As we have recently reported, the clear trend in the United States Courts is towards finding that the typical Business Interruption (BI) coverages in U.S. commercial property policies will not be triggered by the COVID-19 pandemic. Thus far, the majority of the decisions on this coverage issue have gone in favor of the insurance industry.
Interestingly, on Tuesday, September 15, 2020, the High Court of Justice for the Business and Property Courts in Great Britain issued a ruling in a “test case” relating to 370,000 British BI claims. In a lengthy opinion authored by Lord Justice Flaux (pictured below in the traditional attire of the Queen’s Bench), the High Court found that the policy forms at issue extended BI coverage for losses related to the COVID-19 pandemic.
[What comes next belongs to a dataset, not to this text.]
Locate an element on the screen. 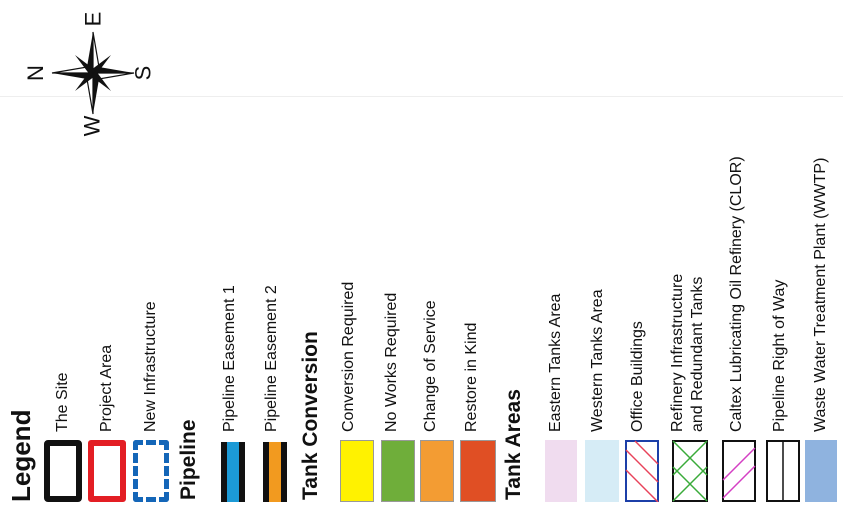 The width and height of the screenshot is (843, 506). map-edge-line is located at coordinates (422, 96).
Fortunately, this ruling from across the pond is unlikely to have much impact on the ongoing litigation of this dispute in the U.S. That is because the policy forms that the industry presented to the High Court in the “test case” included a coverage for losses related to the spread of infectious disease. Lord Flaux found that most – though not all – of the policy forms would provide coverage. Because it was a “test case” there was not any specific finding of coverage for any individual insured. Rather, the decision provides the manner in which insureds should present their claims depending on the forms or combination of forms in each policy.
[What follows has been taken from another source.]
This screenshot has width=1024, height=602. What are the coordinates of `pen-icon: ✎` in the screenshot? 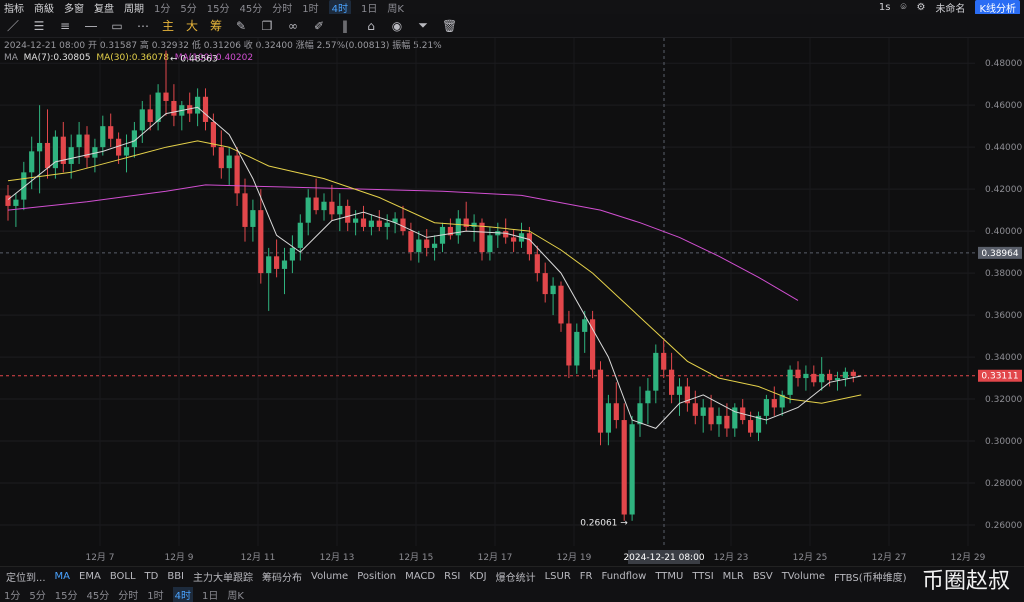 It's located at (242, 26).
Perhaps the most interesting aspect of this ruling is the contrast in how the U.S. and U.K. markets reacted to the early 2010’s SARS outbreak. In the more risk-averse U.S. market, the industry response to SARS was to quickly adopt virus exclusions. In the handful of rulings on COVID-19-related BI coverage that we have seen to date, it appears that the courts in the U.S. will enforce that exclusion.
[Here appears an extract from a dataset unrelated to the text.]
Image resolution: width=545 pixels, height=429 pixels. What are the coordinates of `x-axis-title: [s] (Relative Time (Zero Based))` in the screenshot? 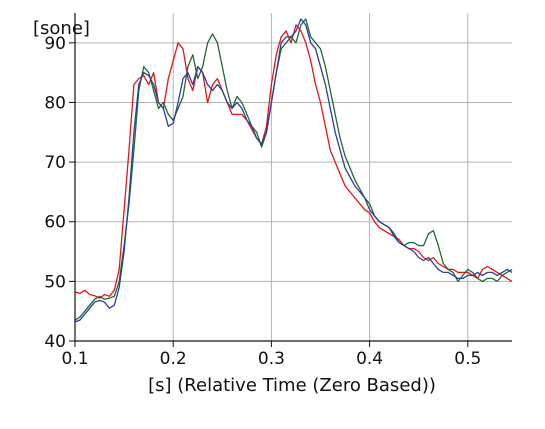 It's located at (292, 386).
In the U.K., the market responded to SARS by offering infectious disease coverage. The insurers offering that coverage have obviously had a decade to collect the premiums that go with it. However, according to the ruling of the High Court, it appears that those insurers will now be required to pay the claims of a broad cross-section of British businesses. Only time will tell which market had the better strategy for dealing with coverage issues associated with the current global pandemic.